> WHAT TO DO
From the line containing "The width and height of the screenshot is (322, 572)." to the line containing "Screen dimensions: 784x387" in the entries below, reproduce every line exactly, ends included. Nothing else belongs in the copy, and no pictures.

> DATA TO PROCESS
* * *

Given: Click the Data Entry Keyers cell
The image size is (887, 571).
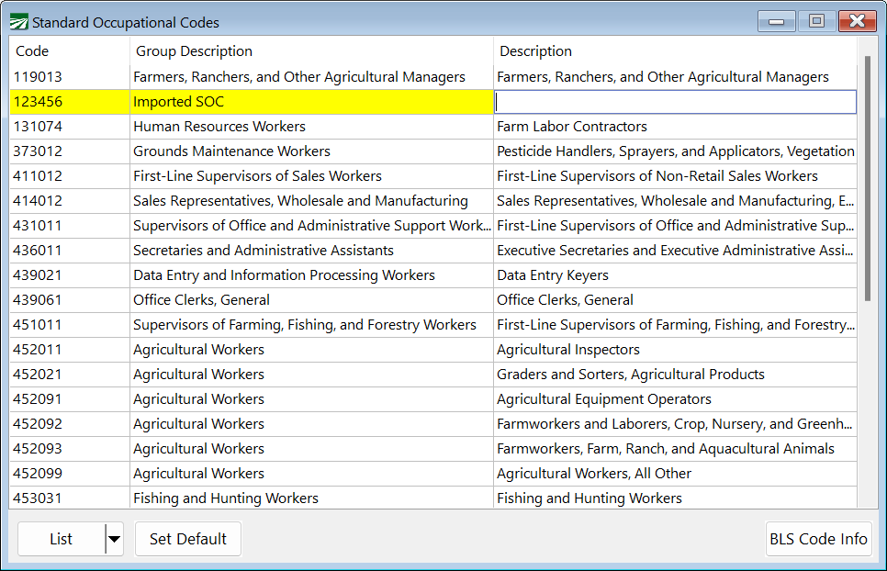Looking at the screenshot, I should [553, 275].
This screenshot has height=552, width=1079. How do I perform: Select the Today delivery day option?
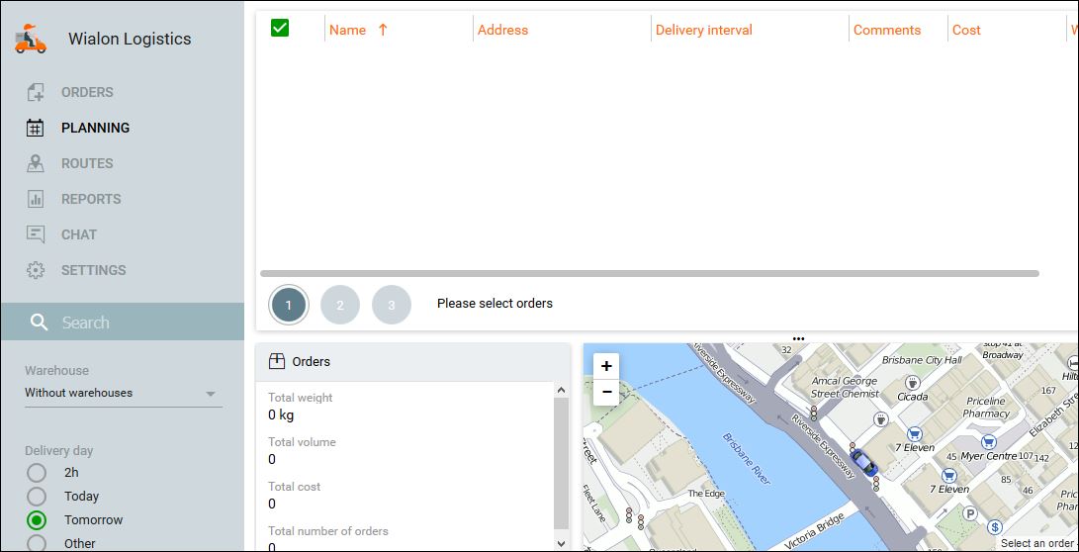point(37,497)
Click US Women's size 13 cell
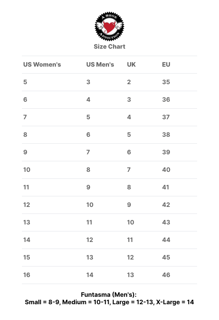The height and width of the screenshot is (320, 219). (x=27, y=222)
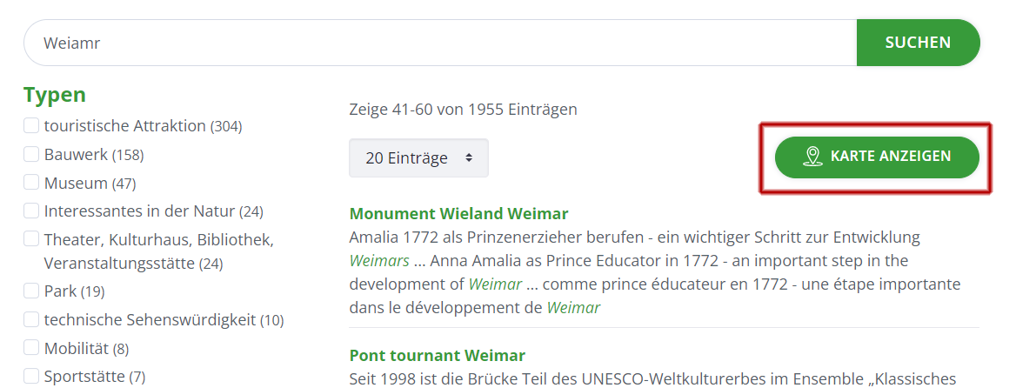The image size is (1016, 388).
Task: Click the arrows on the 20 Einträge selector
Action: (x=469, y=157)
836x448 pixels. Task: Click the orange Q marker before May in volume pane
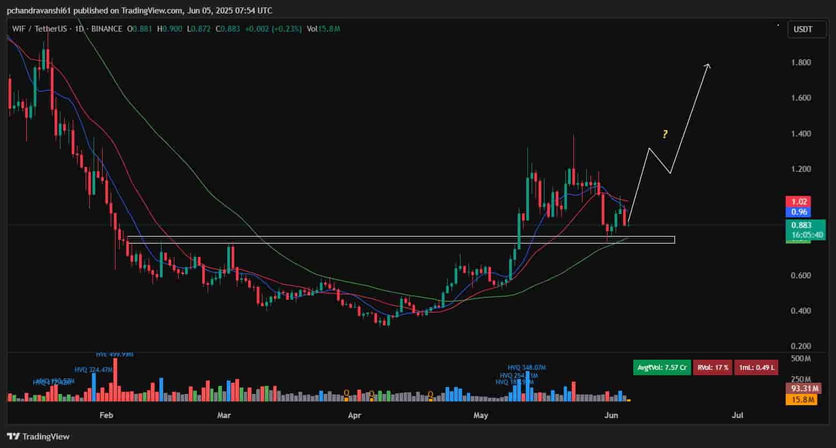pyautogui.click(x=431, y=395)
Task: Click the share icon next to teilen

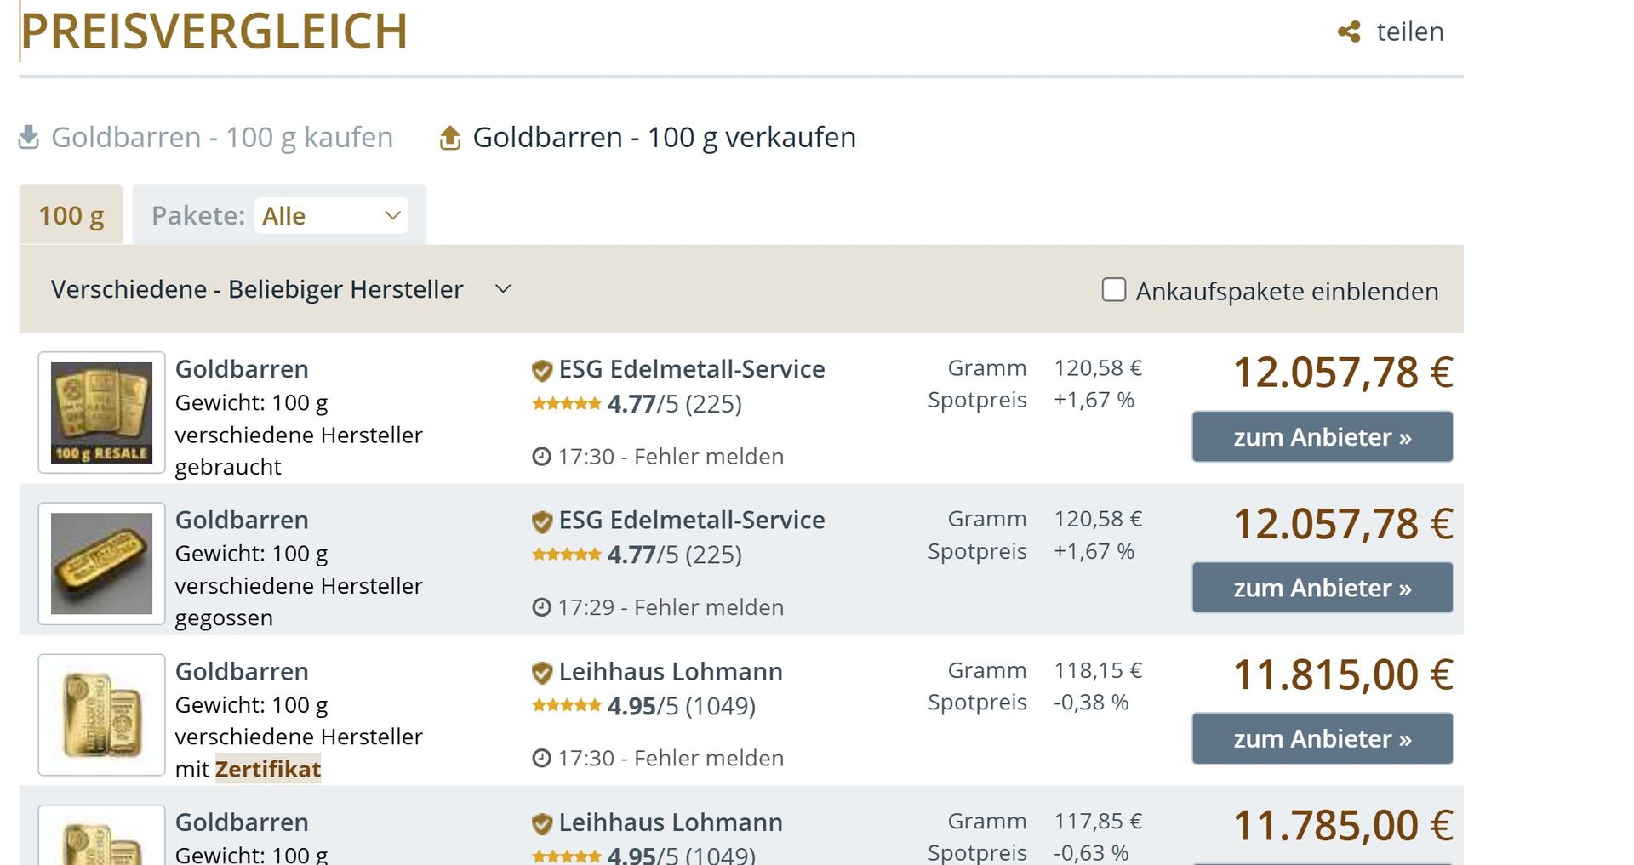Action: [x=1349, y=32]
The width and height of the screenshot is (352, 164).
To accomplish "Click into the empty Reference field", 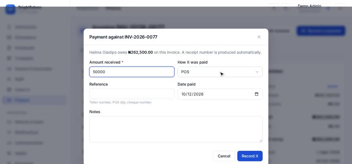I will pyautogui.click(x=132, y=94).
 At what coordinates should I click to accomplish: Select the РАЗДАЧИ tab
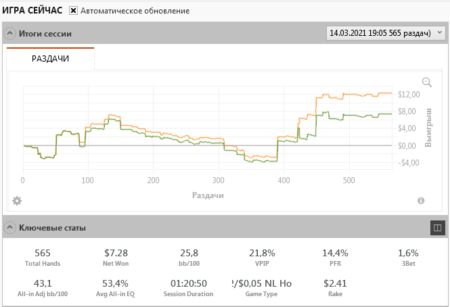pos(50,59)
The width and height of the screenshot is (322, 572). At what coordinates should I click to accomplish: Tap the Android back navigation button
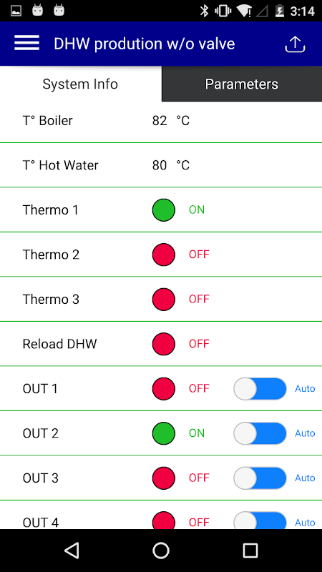(x=72, y=550)
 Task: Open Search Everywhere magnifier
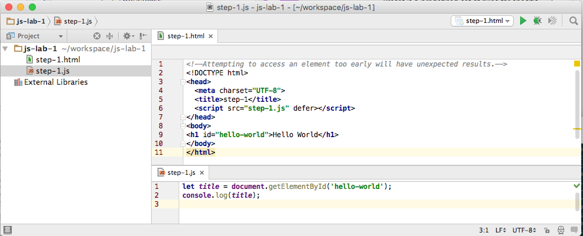click(574, 21)
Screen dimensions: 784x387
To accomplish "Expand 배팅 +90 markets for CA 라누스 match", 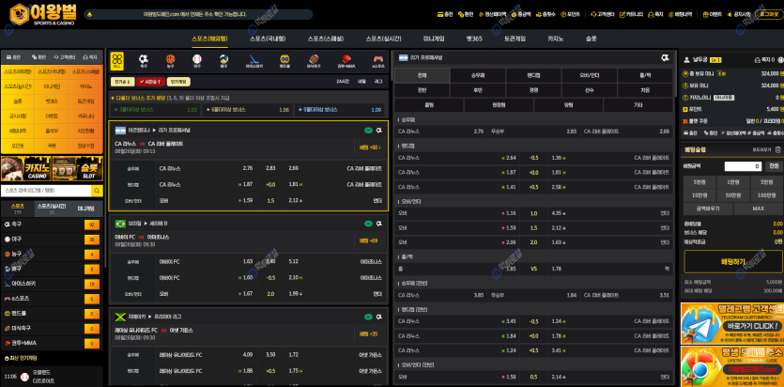I will click(x=369, y=147).
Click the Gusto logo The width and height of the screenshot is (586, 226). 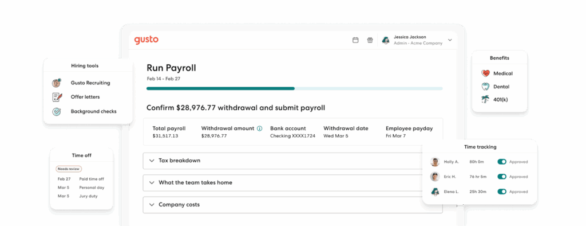[x=146, y=40]
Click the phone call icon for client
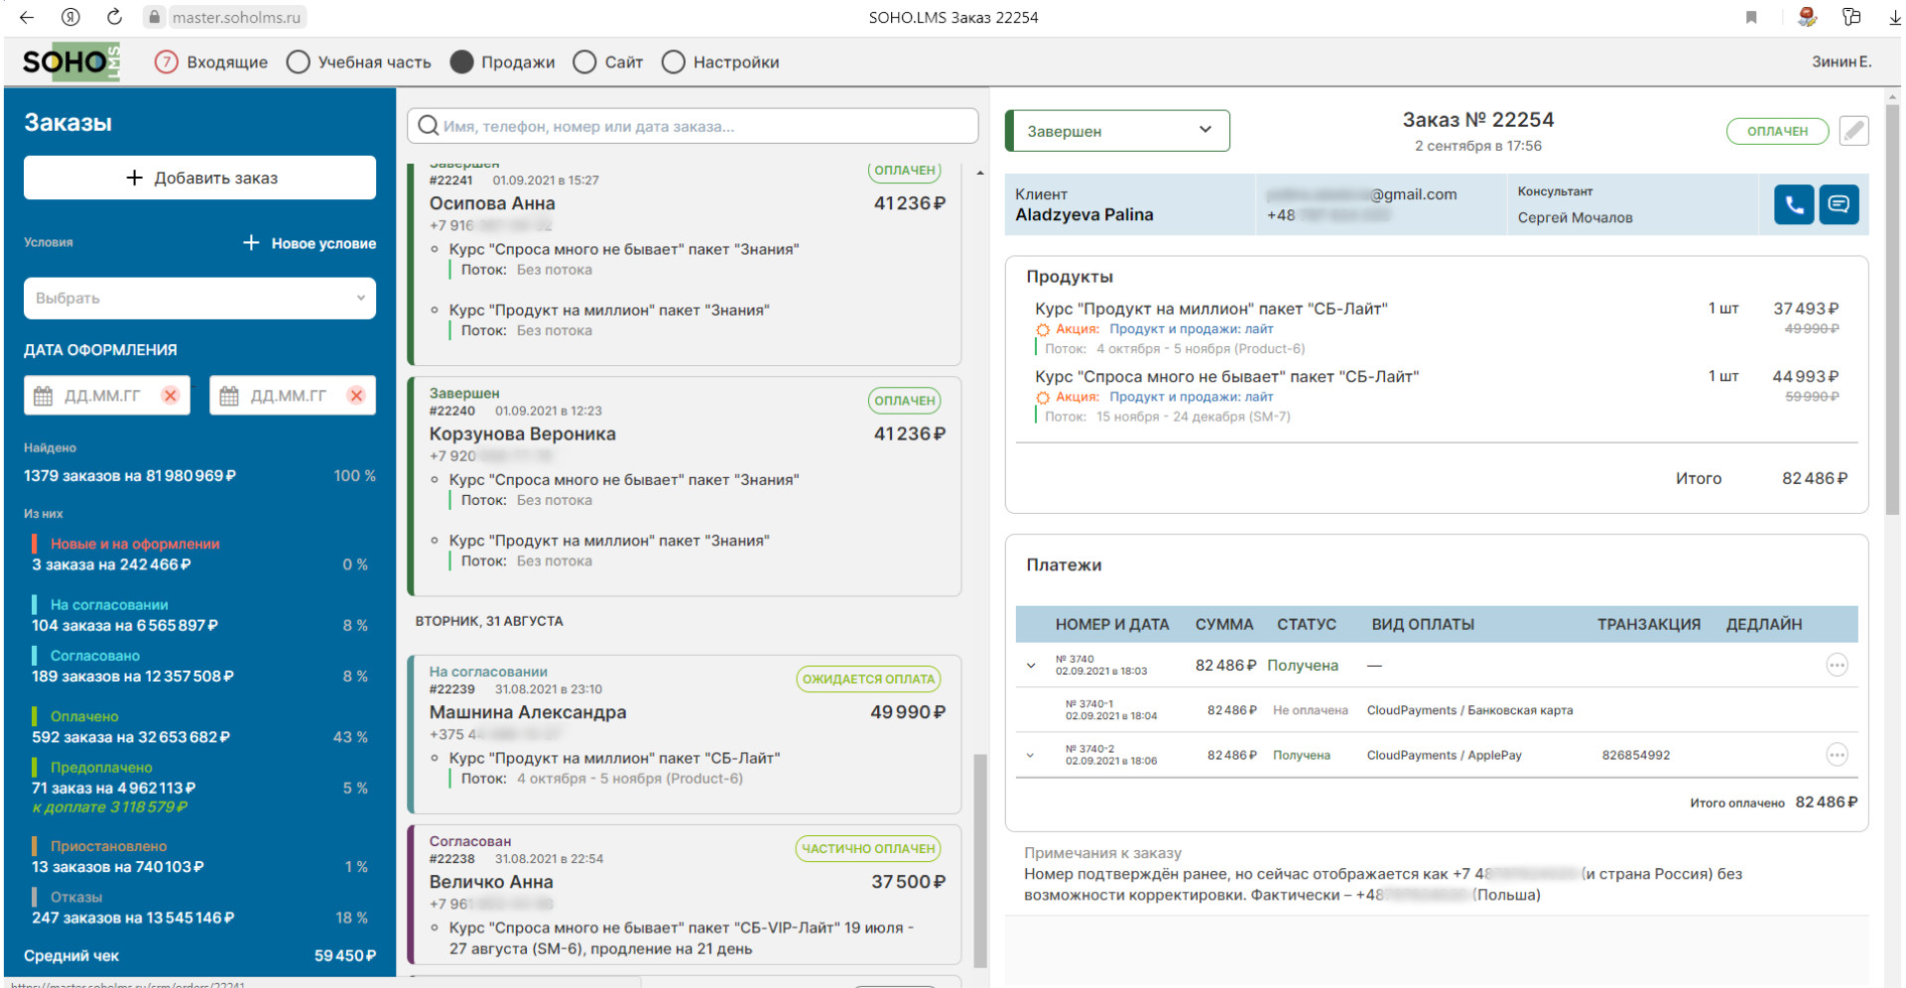1906x988 pixels. point(1793,205)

* * *

> RESULT
The width and height of the screenshot is (322, 572). At what coordinates should I click to accomplish: Tap the Android back navigation button
(x=72, y=550)
 Task: Open Search Everywhere magnifier
click(574, 21)
Screen dimensions: 784x387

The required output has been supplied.